--- Texto proporcionado ---
Polo Norte
El mes pasado un submarino ruso abrió una brecha en el Círculo Polar Ártico y plantó su bandera bajo los hielos a 4.500 metros de profundidad. Algunos han querido ver en esta hazaña una continuación de la edad de oro de la exploración. Pero las cosas han cambiado desde entonces.
Hubo un tiempo en que cualquier desafío hacia la naturaleza estaba marcado por un código de honor. De niña sentía predilección por esos hombres batidos y algo exhaustos, amantes de la soledad y de las grandes distancias. Pero no llegué a comprender el significado de esa fascinación hasta que leí The Silver Lining sobre el viaje del capitán Scott y el científico Edward Wilson al Polo Sur.
En la base de Cabo Evans, durante las largas noches de invierno, cada miembro de aquella expedición daba una conferencia sobre su especialidad: las bacterias en los mares polares, el apareamiento de los pingüinos emperadores... Su pasión por el conocimiento era tan seria que llegaban a intercambiar una camiseta de felpa o unos calcetines por lecciones extra de geología. En la cabeza del glacial Beardmore, Wilson recogió fósiles de tres millones de años de antigüedad. Y aunque a 60º bajo cero cada gramo de peso le quebraba los hombros, insistió en cargar con aquellos restos petrificados. Por la noche, en la tienda, leía poesía inglesa a la luz de una linterna y en la palidez del hielo veía tojos y erizos marinos, que es uno de los primeros síntomas de la anemia polar.

--- Lista de tareas ---
1) Extrae sin cambios del texto sobre la exploración polar el fragmento que comienza con las palabras que contienen "En la base de" y termina con "la anemia polar.".
2) Continúa el texto sobre la exploración polar a partir de su última oración.

--- Datos para analizar ---
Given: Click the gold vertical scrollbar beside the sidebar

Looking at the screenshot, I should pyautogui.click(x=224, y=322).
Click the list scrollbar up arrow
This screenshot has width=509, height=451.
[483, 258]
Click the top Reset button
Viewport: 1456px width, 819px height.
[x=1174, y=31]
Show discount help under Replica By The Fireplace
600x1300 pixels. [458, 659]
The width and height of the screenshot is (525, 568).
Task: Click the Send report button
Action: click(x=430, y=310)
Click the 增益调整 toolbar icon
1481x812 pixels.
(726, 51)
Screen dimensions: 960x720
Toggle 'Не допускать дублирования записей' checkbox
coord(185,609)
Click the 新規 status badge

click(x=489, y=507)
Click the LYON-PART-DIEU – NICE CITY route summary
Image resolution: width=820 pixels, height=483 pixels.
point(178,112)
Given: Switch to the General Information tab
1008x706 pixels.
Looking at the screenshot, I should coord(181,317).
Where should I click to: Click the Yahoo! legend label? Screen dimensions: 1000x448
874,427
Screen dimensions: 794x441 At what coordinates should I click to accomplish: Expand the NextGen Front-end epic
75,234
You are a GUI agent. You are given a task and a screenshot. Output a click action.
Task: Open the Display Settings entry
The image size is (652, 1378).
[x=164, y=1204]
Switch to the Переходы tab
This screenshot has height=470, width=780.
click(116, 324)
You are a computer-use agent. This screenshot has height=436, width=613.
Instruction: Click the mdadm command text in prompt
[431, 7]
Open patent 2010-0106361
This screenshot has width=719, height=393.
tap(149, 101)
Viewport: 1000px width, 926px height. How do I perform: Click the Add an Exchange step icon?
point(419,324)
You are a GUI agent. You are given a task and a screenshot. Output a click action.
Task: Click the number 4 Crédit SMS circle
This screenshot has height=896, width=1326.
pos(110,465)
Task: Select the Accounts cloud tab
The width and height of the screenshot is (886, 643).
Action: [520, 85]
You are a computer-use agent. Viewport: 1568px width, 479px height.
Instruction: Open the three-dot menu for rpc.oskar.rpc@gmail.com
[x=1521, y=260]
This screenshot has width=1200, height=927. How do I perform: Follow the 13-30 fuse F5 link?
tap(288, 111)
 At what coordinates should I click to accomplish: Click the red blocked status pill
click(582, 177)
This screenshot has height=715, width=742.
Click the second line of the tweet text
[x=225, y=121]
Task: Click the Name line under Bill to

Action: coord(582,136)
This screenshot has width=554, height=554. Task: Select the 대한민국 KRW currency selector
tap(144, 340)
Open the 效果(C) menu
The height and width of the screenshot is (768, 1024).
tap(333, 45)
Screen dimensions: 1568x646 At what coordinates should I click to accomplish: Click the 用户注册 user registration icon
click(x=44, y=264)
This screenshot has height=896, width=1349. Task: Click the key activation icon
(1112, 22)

--- Respuestas ---
1)
En la base de Cabo Evans, durante las largas noches de invierno, cada miembro de aquella expedición daba una conferencia sobre su especialidad: las bacterias en los mares polares, el apareamiento de los pingüinos emperadores... Su pasión por el conocimiento era tan seria que llegaban a intercambiar una camiseta de felpa o unos calcetines por lecciones extra de geología. En la cabeza del glacial Beardmore, Wilson recogió fósiles de tres millones de años de antigüedad. Y aunque a 60º bajo cero cada gramo de peso le quebraba los hombros, insistió en cargar con aquellos restos petrificados. Por la noche, en la tienda, leía poesía inglesa a la luz de una linterna y en la palidez del hielo veía tojos y erizos marinos, que es uno de los primeros síntomas de la anemia polar.

2)
Cuando en la primavera los equipos de rescate encontraron sus cuerpos en la nieve, el brazo de Scott rodeaba el hombro de Wilson que tenía a su lado la bolsa de los fósiles y un libro de poemas de Tennyson.
Para ellos la Antártida era un silencio de plata que había que preservar como la infancia incontaminada del mundo. Toda una lección para quienes, ahora que el cambio climático ha abierto la ruta del Polo Norte, quieren convertirlo en el pozo negro del planeta. La lucha geopolítica acaba de traspasar el último límite. Dentro del alma humana hay también una línea muy fina que separa la emoción por el descubrimiento de la simple codicia, pero es una frontera que no vemos por tenerla siempre delante de los ojos.